Bacon’s residence in Bulua, where he was arrested, was also on PDEA’s and AMLC’s list of properties subject to a freeze order by the court.

A team of PDEA agents and AMLC officials posted notices on the gates of Bacon’s house informing the public that it is now under a freeze order earlier this month.

Wilkins Villanueva, PDEA director-general, said they found out from AMLC that the Bacon spouses are owners of at least 19 real estate properties, including houses in Cagayan de Oro and Misamis Oriental, and a condominium unit in Metro Manila.

Bacon, Villanueva said, is a high-level member of the Ozamiz City-based Kuratong Baleleng group, reported having been engaged in drug dealing and other criminal activities.

Some of Kuratong Baleleng’s top leaders had already been killed in police operations, including Reynaldo Parojinog Sr., who was then the mayor of Ozamiz, in 2017.

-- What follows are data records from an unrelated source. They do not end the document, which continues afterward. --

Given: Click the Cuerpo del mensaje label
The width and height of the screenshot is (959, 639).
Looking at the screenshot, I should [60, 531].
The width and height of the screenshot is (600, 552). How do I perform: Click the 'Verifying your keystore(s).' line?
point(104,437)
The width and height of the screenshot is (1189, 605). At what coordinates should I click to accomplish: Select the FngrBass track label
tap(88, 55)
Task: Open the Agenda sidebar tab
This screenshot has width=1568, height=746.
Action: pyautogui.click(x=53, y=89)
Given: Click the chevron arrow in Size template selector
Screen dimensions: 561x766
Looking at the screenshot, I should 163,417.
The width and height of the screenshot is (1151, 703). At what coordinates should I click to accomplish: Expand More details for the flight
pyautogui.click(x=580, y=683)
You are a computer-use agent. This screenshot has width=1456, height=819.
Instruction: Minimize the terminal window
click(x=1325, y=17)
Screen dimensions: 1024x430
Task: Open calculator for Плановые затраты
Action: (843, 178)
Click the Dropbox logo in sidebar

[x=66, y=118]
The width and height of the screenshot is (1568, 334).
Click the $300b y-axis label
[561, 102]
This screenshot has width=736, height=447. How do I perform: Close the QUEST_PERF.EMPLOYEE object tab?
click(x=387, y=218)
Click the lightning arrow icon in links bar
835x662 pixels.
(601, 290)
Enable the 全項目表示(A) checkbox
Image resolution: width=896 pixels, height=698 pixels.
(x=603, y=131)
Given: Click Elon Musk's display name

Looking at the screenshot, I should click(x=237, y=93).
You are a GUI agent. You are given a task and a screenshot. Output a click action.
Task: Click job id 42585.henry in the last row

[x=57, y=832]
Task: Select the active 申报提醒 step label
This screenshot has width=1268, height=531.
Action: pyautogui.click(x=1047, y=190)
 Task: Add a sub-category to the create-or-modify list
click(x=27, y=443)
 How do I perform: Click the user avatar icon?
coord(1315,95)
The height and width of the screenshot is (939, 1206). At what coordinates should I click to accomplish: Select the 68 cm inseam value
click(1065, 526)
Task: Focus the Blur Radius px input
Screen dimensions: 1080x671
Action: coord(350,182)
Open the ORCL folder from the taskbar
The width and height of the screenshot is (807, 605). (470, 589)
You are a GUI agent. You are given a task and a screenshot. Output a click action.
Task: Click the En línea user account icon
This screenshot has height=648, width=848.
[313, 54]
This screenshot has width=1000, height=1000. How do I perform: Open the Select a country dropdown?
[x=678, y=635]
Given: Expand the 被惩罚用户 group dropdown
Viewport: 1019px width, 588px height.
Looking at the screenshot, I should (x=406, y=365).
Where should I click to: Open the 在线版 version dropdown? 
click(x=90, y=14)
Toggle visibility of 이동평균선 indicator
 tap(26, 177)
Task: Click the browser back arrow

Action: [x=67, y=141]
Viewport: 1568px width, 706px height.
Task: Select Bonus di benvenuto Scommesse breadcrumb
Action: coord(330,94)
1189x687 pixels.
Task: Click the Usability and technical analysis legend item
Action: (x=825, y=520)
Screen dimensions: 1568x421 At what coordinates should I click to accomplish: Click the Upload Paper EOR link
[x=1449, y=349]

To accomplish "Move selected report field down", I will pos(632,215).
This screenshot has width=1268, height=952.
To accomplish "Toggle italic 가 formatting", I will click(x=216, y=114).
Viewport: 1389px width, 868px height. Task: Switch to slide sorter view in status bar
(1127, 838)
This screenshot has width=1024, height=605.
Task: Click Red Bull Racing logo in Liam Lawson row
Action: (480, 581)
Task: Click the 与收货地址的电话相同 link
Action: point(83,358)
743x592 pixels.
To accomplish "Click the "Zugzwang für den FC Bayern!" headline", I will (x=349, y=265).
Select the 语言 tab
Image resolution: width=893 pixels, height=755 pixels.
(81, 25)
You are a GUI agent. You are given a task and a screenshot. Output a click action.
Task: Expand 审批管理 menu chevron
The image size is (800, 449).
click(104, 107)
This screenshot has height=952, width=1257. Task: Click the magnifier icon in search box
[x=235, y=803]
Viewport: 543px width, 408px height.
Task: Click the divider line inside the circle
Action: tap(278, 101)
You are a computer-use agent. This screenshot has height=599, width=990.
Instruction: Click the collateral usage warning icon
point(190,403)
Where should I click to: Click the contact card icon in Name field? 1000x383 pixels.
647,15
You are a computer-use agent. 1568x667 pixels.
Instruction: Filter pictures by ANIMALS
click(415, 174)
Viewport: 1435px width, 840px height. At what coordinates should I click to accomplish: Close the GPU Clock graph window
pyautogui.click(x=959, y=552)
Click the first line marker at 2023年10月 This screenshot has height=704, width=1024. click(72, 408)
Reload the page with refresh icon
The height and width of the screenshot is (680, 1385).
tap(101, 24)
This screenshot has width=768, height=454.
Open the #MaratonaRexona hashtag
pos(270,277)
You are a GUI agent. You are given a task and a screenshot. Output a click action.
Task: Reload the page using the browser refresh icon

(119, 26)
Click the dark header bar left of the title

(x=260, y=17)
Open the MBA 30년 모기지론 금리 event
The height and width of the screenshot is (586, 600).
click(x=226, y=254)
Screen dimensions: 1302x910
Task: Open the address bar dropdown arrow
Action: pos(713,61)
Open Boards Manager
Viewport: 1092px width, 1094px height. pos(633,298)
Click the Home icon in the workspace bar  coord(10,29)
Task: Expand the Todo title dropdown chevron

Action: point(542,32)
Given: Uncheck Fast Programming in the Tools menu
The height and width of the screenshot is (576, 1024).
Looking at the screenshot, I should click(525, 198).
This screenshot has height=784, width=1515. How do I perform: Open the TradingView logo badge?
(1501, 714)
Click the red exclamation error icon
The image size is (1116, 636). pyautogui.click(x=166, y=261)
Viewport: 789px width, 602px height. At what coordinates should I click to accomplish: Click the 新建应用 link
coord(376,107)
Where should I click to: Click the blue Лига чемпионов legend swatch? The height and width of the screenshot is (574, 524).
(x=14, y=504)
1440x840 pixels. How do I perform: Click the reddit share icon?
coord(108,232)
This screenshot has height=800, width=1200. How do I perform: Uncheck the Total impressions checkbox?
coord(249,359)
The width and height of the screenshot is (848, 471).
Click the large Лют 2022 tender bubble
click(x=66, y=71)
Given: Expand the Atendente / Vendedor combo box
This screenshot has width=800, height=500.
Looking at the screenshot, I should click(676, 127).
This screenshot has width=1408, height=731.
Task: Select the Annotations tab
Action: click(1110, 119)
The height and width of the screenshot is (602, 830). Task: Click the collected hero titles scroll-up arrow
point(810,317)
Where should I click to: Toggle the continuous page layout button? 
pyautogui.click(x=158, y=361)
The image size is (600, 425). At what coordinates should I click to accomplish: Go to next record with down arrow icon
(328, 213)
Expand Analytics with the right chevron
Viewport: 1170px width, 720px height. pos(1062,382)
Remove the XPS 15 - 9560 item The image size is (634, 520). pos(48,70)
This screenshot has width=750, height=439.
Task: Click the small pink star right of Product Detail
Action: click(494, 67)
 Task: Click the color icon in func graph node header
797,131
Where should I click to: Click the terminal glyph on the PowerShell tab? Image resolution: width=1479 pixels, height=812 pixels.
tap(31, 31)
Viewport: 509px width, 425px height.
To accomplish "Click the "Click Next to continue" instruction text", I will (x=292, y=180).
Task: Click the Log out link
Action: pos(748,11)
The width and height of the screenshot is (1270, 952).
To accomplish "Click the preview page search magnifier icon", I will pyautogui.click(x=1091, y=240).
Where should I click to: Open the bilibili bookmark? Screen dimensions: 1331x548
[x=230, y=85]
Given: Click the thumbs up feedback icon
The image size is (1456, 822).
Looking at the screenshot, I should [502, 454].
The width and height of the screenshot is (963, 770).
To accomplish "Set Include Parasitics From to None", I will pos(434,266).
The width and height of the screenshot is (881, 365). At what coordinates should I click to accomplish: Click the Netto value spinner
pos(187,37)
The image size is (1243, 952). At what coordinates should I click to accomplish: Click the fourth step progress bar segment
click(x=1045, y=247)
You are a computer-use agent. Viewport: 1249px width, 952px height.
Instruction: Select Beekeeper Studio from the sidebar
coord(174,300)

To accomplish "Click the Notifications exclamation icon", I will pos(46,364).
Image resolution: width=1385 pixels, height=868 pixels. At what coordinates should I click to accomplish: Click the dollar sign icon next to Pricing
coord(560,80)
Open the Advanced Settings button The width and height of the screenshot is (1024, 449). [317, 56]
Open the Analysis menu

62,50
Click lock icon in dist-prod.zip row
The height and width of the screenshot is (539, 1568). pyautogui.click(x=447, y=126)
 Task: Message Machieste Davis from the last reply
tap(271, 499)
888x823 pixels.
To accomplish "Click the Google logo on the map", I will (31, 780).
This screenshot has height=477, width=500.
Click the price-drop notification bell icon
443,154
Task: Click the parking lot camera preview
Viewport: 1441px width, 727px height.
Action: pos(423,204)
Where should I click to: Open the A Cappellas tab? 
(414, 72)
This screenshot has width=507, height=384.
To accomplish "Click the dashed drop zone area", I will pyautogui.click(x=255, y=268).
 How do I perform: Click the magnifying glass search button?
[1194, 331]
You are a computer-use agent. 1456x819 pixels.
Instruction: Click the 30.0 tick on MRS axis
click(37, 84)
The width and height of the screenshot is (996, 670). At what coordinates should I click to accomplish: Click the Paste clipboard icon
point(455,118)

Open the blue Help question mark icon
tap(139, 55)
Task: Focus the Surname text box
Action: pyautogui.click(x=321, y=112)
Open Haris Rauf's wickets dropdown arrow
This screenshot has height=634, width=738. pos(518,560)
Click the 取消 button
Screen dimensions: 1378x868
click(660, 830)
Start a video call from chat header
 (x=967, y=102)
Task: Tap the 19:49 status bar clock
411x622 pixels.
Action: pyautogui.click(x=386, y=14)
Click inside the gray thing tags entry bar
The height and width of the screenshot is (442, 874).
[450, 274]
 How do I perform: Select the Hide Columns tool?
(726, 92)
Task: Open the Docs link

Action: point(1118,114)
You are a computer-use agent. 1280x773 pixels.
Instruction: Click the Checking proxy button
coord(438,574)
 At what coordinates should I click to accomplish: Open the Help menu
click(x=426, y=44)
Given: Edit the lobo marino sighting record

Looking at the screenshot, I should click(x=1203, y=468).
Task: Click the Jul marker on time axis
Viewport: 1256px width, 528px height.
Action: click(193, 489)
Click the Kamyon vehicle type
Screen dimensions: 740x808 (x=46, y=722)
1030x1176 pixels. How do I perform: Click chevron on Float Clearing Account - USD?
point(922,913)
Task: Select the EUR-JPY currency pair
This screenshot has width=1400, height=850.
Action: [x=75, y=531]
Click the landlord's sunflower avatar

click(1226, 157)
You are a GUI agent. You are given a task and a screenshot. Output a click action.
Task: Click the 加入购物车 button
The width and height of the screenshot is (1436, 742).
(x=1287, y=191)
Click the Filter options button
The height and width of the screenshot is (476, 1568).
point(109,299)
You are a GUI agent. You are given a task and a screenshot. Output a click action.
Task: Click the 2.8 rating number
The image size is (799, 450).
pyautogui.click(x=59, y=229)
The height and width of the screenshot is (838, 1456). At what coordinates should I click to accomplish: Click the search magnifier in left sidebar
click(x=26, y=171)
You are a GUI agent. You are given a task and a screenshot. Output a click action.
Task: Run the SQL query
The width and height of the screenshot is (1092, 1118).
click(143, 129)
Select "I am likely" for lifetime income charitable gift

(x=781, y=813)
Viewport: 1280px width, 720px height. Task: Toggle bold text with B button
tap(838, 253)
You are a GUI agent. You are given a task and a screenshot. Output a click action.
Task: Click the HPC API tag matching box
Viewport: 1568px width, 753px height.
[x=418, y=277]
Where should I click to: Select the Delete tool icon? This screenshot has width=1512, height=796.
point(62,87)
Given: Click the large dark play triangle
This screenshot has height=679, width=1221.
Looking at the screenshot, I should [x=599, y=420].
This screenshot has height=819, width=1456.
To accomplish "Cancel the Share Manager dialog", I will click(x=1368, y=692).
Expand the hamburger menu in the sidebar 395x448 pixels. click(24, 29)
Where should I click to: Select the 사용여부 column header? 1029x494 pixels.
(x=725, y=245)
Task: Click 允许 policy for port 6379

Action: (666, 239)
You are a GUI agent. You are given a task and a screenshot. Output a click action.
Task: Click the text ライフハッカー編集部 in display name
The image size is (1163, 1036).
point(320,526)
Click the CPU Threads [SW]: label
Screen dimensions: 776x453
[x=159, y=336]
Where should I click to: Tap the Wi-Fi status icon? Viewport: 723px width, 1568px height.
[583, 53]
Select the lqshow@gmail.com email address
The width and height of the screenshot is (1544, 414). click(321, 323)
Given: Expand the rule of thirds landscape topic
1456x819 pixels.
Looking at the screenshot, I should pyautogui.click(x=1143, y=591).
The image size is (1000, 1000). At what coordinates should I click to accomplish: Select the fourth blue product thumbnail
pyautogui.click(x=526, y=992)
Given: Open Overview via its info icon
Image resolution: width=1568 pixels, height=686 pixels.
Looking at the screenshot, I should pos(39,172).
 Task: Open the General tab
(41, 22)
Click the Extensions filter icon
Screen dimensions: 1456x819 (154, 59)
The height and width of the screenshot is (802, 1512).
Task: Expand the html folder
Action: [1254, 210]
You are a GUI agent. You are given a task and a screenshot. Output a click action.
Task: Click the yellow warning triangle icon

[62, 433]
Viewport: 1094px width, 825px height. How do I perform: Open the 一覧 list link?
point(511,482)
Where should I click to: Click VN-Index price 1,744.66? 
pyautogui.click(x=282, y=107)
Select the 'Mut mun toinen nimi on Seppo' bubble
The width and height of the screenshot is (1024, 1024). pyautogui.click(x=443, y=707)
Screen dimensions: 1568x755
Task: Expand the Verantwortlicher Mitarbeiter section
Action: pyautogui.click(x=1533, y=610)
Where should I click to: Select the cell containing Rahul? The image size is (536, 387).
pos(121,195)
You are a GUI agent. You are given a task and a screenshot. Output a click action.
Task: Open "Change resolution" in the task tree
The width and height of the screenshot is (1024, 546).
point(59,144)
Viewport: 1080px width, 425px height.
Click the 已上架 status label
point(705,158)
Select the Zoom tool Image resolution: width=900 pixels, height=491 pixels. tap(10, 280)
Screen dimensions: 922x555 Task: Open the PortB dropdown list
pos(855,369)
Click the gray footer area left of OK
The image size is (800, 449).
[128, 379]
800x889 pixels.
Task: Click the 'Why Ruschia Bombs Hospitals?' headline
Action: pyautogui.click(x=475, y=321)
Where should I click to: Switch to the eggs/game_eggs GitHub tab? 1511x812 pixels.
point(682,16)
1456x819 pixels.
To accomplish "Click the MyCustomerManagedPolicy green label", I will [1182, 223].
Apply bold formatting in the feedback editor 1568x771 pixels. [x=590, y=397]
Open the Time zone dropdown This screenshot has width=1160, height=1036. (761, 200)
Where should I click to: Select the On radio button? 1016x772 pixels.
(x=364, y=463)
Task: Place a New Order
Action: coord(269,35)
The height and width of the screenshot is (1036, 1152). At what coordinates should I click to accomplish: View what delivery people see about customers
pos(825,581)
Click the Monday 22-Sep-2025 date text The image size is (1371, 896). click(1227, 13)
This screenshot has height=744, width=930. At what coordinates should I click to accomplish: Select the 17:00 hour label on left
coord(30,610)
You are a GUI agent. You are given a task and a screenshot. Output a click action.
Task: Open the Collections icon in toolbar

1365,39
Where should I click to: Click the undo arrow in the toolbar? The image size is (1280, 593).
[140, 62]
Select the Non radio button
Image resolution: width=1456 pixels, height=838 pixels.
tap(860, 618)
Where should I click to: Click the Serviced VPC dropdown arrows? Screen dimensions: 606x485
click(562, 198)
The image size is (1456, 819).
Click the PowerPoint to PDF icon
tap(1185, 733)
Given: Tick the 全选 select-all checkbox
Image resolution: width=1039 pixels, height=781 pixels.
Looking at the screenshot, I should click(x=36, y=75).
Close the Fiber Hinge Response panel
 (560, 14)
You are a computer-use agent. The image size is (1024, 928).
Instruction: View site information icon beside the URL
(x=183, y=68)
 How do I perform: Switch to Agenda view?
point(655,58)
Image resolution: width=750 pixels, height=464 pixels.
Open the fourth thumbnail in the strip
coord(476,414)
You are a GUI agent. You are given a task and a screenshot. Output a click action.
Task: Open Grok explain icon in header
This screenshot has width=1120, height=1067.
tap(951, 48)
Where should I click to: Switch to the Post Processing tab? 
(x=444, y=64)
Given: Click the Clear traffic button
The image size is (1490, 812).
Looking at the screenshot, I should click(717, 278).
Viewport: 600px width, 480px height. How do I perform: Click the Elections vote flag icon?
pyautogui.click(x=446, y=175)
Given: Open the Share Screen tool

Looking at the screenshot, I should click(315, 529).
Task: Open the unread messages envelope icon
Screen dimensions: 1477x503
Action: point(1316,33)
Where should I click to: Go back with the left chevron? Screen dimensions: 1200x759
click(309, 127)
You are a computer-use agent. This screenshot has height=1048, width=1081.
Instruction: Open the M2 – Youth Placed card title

It was found out, he said, that the house in Bulua used to serve as a drop-off point of proceeds from the group’s drug trade.

Although Bacon is already behind bars and serving time in jail, Villanueva said what they are after are his and Kuratong Baleleng’s financial assets and properties.

“The properties have to be put on freeze so they can’t be sold, the same with the money so it can’t be used in the drug trade,” Villanueva said.

From their investigation, PDEA and AMLC have discovered that Bacon, who also owned a construction company, has declared a monthly income of only 15,000.

Arturo Baculi Jr., the AMLC financial investigator, said that what Bacon has declared as his earnings and the value of the properties he owned did not match.

Based on what AMLC has found out, Bacon has bank transactions and property ownership in hundreds of million pesos, Baculi said.

“It did not commensurate. You cannot have a house this big with a P15,000 monthly income,” he said.

After implementing the freeze order, Baculi said the AMLC will file a civil forfeiture case as the basis for the issuance of a preservation order that will give the government the authority to take hold of the property so Bacon cannot dispose of it.